X

Scientists invent glass that can turn from clear to opaque in less than a second

The glass, developed at Harvard, can transition between transparent, translucent and opaque with the application of an electric current.

Michelle Starr Science editor
Michelle Starr is CNET's science editor, and she hopes to get you as enthralled with the wonders of the universe as she is. When she's not daydreaming about flying through space, she's daydreaming about bats.
Michelle Starr
2 min read

Demonstration of the glass.

David Clarke/Harvard SEAS

Do drapes get you angry and blinds make you morose? What you need is a window that offers clear views or privacy with the touch of a switch.

One alternative is tunable glass, which goes from transparent to opaque through the use of nanocrystals and metallic nanostructures. These are, however, somewhat costly and difficult to manufacture.

Professor David Clarke and postdoctoral fellow Samuel Shian at Harvard John A. Paulson School of Engineering and Applied Sciences claim that their new method could be much cheaper to manufacture. The researchers have described it in a paper published in the journal Optics Letters.

Their technique uses a sheet of glass sandwiched between two sheets of clear, soft elastomer. These have been sprayed with a coating of silver nanowires. This is what makes the manufacturing so simple. Previous methods of creating tunable windows are manufactured using a technique called vacuum deposition, which painstakingly deposits molecular layers of material.

"Because this is a physical phenomenon rather than based on a chemical reaction, it is a simpler and potentially cheaper way to achieve commercial tunable windows," Clarke said in a statement.

On their own, the nanowires are too small to catch the light in a way that makes them visible to humans. However, if you run an electric current through the window, the nanowires will all move, trying to get closer to each other.

This causes the elastomer sheet to deform in such a way that it scatters the light, rendering the surface cloudy in less than a second.
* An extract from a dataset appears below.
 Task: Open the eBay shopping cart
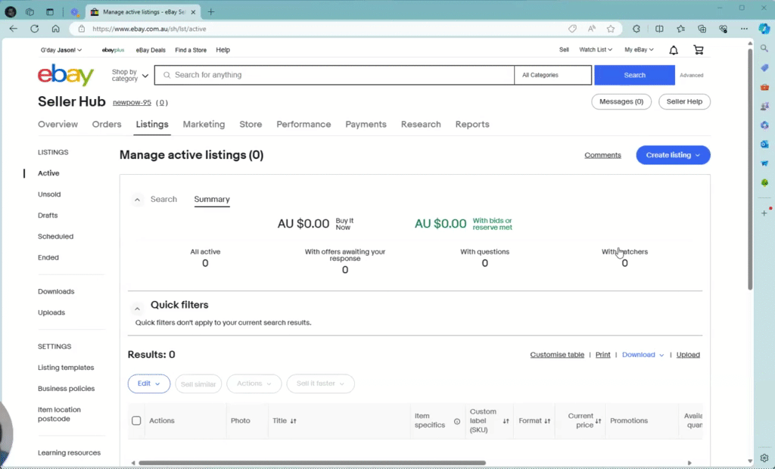tap(698, 49)
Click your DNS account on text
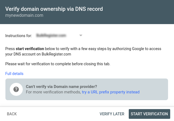 point(23,54)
With a strong enough current, the window becomes completely opaque, the researchers said.

Shian compared the deformed elastomer surface to a coating of ice on a pond.

"If the frozen pond is smooth, you can see through the ice," he explained. "But if the ice is heavily scratched, you can't see through."

The university has filed a patent on the technology, and Clarke and Shian are working toward developing an even thinner elastomer films, which would lower the voltage needed to make the glass opaque.